[Stored records]
▬▬▬▬▬▬▬▬▬▬
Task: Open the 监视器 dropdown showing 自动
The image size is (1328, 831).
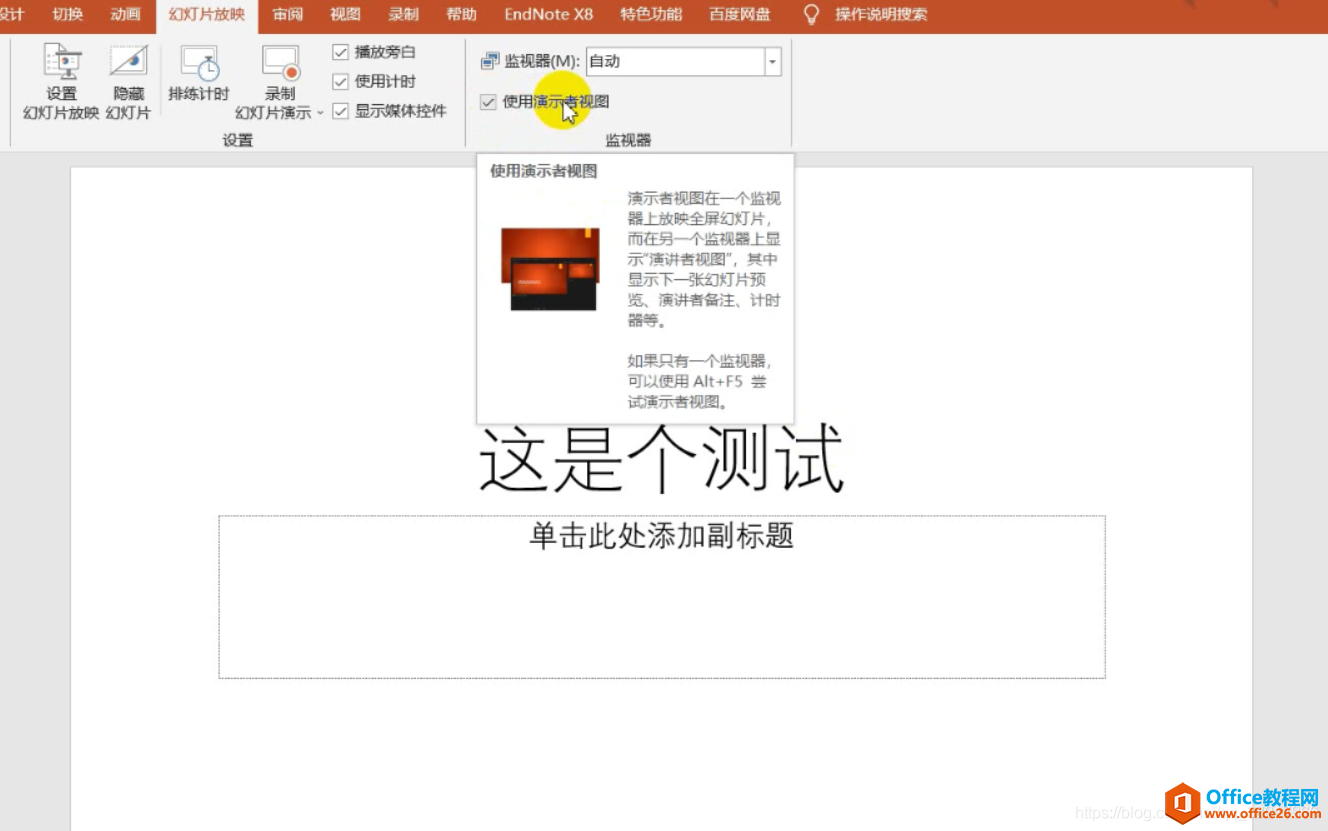Action: (772, 61)
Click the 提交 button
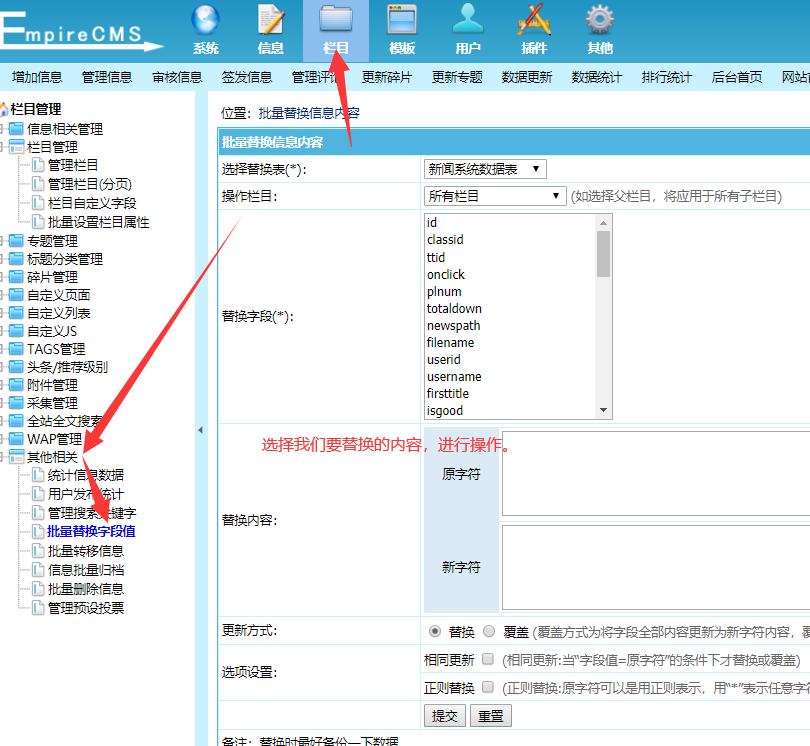The height and width of the screenshot is (746, 810). click(x=444, y=716)
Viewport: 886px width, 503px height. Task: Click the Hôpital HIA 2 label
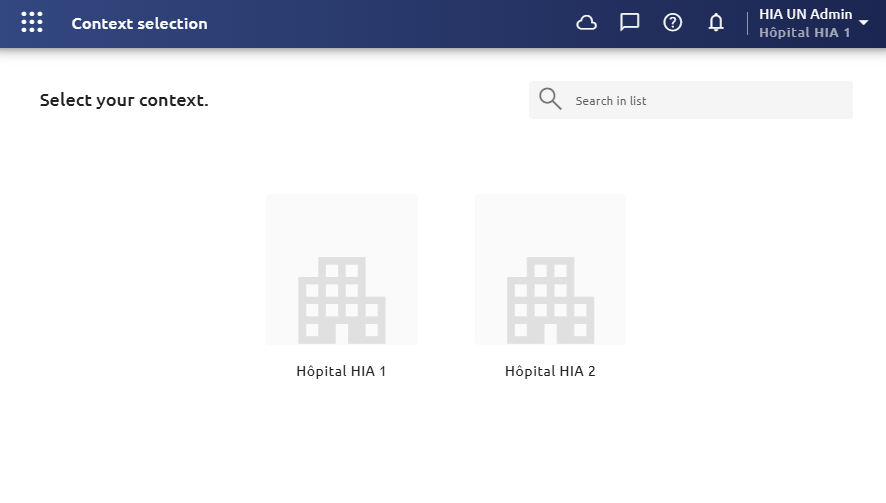[550, 371]
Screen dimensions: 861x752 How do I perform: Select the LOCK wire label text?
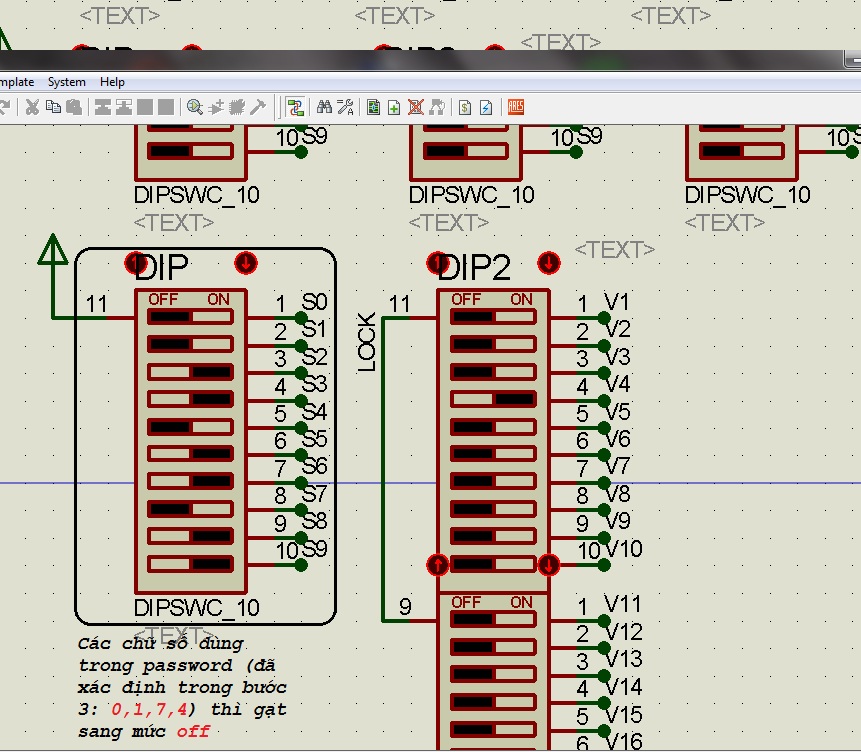click(366, 343)
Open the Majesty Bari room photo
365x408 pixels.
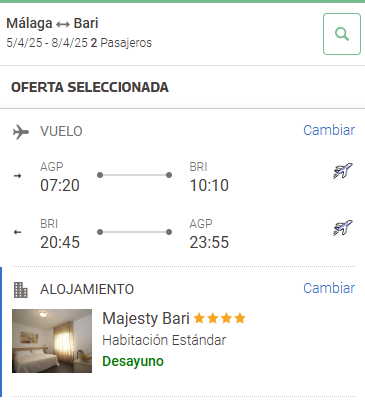tap(52, 341)
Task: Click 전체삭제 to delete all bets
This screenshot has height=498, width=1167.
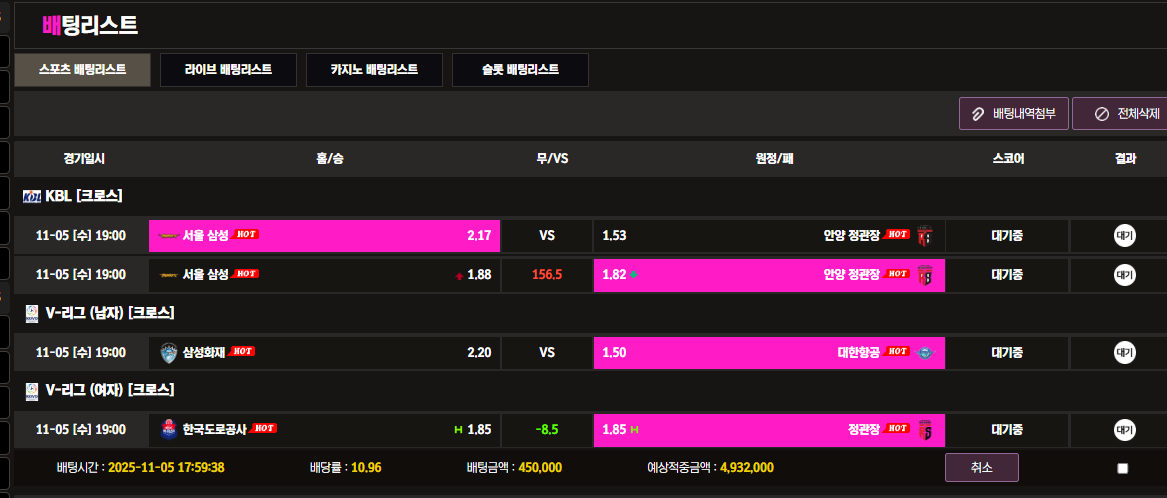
▬▬▬▬▬▬▬▬▬▬
[Exercise description] A word-for-word copy of all the records above is required, with the pictures left out.

[Response for this exercise]
Task: Open the 监视器 dropdown showing 自动
The image size is (1328, 831).
Action: (772, 61)
Click the 提交 button
The height and width of the screenshot is (746, 810). click(x=444, y=716)
Viewport: 886px width, 503px height. Task: Click the Hôpital HIA 2 label
[550, 371]
Screen dimensions: 861x752 How do I perform: Select the LOCK wire label text?
click(366, 343)
Open the Majesty Bari room photo
365x408 pixels.
tap(52, 341)
Task: Click 전체삭제 to delete all bets
This screenshot has height=498, width=1167.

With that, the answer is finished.